Provided entries:

■ ■ ■

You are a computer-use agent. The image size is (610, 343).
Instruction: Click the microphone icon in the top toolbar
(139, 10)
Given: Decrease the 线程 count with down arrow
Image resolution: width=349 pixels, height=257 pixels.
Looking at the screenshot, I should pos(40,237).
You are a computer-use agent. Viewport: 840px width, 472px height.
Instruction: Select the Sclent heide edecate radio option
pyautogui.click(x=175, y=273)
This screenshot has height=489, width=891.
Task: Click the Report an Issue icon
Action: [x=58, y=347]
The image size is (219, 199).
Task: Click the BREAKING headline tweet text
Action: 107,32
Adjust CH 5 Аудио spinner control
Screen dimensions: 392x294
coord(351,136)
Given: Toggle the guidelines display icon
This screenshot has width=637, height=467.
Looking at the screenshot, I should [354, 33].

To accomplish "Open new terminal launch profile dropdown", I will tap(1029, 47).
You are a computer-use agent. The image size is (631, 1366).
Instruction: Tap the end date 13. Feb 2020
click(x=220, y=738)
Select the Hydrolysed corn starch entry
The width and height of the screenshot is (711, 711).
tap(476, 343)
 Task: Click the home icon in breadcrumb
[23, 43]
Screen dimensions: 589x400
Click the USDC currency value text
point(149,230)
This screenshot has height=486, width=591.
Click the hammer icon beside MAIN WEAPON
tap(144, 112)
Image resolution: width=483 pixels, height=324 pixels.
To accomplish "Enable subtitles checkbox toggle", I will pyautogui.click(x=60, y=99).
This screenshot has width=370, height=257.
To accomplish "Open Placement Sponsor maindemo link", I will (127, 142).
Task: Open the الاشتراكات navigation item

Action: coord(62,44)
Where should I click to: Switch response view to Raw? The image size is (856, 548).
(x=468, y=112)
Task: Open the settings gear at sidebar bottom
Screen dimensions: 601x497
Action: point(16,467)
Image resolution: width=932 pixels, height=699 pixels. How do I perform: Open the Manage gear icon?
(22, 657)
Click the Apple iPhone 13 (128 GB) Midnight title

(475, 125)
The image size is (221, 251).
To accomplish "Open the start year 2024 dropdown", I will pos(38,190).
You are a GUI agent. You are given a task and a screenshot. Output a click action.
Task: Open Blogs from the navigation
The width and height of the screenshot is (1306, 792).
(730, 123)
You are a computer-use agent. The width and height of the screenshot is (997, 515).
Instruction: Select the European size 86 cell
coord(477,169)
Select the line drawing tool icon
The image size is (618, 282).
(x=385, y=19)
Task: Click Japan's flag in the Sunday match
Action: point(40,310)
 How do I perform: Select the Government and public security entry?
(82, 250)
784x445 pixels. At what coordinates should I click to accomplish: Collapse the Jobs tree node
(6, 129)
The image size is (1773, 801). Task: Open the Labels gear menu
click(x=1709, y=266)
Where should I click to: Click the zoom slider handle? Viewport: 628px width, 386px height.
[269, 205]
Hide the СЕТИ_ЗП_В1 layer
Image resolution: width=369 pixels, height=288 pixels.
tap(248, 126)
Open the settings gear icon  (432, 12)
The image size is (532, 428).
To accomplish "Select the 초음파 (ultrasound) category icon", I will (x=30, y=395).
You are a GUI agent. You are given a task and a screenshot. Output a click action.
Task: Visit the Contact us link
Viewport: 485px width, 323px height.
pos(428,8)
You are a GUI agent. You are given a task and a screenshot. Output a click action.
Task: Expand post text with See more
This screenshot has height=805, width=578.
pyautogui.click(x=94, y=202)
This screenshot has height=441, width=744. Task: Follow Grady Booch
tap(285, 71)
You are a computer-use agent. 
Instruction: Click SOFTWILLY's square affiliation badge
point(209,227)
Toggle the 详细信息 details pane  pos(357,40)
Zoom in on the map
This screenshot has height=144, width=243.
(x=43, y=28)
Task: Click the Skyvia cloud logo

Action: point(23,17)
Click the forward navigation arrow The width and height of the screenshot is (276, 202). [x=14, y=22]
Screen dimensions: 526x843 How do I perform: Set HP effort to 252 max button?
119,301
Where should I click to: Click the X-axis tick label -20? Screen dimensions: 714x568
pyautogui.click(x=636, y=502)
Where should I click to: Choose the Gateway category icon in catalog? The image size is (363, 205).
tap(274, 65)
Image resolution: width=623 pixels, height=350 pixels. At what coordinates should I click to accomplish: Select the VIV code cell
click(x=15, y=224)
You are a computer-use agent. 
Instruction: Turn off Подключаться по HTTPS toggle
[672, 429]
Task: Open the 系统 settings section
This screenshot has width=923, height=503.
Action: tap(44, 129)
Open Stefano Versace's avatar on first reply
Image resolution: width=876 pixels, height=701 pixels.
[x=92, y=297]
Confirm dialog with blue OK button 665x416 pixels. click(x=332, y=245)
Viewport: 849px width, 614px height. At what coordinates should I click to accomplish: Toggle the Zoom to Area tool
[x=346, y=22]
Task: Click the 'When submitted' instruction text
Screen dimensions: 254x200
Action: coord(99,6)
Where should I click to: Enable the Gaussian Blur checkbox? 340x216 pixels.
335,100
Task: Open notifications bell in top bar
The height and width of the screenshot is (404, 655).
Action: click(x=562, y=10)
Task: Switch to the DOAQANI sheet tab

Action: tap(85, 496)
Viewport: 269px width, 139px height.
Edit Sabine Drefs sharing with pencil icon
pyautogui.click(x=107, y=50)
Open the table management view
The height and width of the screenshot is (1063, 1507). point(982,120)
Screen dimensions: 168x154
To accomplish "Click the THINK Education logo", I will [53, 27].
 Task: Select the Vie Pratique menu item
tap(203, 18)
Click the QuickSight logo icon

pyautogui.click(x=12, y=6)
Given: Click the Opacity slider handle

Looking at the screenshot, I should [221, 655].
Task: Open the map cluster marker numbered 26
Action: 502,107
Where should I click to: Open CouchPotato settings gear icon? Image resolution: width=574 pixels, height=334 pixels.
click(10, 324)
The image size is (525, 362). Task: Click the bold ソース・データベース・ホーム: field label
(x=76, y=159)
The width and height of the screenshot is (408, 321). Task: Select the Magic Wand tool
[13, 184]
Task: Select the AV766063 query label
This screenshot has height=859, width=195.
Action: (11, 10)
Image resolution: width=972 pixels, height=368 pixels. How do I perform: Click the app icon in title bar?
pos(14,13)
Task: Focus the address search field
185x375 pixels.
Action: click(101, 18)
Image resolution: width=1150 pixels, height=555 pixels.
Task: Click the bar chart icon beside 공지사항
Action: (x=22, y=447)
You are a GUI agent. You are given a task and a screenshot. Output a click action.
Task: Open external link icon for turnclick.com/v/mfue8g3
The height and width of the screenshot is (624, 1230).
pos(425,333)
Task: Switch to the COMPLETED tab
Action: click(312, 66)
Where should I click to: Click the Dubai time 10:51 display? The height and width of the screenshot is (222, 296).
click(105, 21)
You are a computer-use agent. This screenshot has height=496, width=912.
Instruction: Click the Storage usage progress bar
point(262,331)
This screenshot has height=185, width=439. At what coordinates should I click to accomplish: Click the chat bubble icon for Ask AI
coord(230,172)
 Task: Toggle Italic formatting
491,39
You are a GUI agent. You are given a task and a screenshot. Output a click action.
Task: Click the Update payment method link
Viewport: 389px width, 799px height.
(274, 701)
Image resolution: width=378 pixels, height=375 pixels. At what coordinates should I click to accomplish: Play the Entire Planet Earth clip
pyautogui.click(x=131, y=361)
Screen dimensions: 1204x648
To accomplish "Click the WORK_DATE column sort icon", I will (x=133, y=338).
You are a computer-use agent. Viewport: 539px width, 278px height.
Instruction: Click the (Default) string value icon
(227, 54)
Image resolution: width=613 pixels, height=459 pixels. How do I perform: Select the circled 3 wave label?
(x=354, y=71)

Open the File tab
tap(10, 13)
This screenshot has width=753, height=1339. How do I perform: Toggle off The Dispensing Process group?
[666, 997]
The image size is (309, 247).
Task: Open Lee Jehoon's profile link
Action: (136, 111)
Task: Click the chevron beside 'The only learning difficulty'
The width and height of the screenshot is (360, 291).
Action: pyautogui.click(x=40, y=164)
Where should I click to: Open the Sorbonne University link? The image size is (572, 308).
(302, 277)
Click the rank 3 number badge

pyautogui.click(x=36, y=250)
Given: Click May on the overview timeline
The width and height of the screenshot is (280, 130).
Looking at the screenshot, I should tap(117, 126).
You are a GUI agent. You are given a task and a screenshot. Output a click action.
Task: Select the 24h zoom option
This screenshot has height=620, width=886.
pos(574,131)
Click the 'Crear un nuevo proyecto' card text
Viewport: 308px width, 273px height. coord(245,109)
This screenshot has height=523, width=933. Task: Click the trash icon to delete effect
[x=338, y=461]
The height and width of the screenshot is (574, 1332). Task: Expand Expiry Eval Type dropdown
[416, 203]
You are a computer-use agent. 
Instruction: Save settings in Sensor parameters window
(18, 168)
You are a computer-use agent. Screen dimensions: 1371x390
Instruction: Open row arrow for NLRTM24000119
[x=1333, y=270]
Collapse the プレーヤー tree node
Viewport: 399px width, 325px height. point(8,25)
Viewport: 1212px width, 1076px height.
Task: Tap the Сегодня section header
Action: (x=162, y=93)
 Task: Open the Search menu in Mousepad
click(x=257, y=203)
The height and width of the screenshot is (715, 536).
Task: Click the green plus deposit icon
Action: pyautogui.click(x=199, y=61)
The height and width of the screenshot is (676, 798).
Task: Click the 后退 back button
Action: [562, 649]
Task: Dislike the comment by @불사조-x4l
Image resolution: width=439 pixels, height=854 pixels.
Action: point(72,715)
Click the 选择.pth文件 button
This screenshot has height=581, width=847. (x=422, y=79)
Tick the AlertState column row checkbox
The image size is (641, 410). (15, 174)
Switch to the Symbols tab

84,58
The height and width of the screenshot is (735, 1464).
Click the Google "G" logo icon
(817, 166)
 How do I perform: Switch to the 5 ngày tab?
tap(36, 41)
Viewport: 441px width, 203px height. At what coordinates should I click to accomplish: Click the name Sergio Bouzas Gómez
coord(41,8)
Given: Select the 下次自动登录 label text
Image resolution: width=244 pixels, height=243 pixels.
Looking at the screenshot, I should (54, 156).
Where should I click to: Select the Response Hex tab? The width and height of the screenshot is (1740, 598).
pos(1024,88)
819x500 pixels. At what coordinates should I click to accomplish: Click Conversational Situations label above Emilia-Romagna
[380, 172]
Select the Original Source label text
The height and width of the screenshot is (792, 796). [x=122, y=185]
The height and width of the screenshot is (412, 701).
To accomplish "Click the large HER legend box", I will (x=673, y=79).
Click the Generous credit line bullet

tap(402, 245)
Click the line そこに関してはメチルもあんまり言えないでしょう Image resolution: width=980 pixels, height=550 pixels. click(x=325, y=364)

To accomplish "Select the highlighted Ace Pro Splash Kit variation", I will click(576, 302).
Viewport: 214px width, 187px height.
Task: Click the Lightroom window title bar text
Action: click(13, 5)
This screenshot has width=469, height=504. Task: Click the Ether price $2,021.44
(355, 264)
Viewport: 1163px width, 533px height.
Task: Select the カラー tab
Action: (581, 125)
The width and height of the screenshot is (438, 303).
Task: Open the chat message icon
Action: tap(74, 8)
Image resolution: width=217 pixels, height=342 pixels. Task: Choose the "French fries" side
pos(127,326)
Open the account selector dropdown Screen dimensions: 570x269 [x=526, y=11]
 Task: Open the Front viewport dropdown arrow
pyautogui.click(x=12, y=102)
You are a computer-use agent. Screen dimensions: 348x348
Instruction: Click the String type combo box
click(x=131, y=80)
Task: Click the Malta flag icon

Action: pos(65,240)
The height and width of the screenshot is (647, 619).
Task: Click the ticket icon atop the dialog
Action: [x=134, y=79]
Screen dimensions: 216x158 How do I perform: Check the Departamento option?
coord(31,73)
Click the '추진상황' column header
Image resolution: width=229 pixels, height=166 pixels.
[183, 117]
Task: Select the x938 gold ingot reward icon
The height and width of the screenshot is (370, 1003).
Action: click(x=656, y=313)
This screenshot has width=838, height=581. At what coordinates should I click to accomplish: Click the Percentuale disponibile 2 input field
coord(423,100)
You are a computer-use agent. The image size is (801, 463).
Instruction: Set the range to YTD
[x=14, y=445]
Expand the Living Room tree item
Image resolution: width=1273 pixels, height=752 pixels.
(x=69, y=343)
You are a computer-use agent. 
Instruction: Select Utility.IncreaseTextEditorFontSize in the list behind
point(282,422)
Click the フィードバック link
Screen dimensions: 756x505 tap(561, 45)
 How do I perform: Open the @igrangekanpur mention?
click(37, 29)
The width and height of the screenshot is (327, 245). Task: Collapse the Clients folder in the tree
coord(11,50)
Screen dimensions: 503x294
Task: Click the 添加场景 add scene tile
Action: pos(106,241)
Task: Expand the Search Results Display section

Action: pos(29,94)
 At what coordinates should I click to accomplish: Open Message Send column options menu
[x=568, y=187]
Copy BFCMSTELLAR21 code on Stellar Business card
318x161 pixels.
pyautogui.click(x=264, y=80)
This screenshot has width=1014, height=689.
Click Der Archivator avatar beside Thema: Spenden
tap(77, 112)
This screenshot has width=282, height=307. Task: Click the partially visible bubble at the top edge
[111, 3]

■ ■ ■

Work instruction: Please reproduce the line containing "Task: Expand the" and each line after it to the end of the listing, exactly, with nothing added or left out.

Result:
Task: Expand the Search Results Display section

Action: pos(29,94)
 At what coordinates should I click to accomplish: Open Message Send column options menu
[x=568, y=187]
Copy BFCMSTELLAR21 code on Stellar Business card
318x161 pixels.
pyautogui.click(x=264, y=80)
This screenshot has width=1014, height=689.
Click Der Archivator avatar beside Thema: Spenden
tap(77, 112)
This screenshot has width=282, height=307. Task: Click the partially visible bubble at the top edge
[111, 3]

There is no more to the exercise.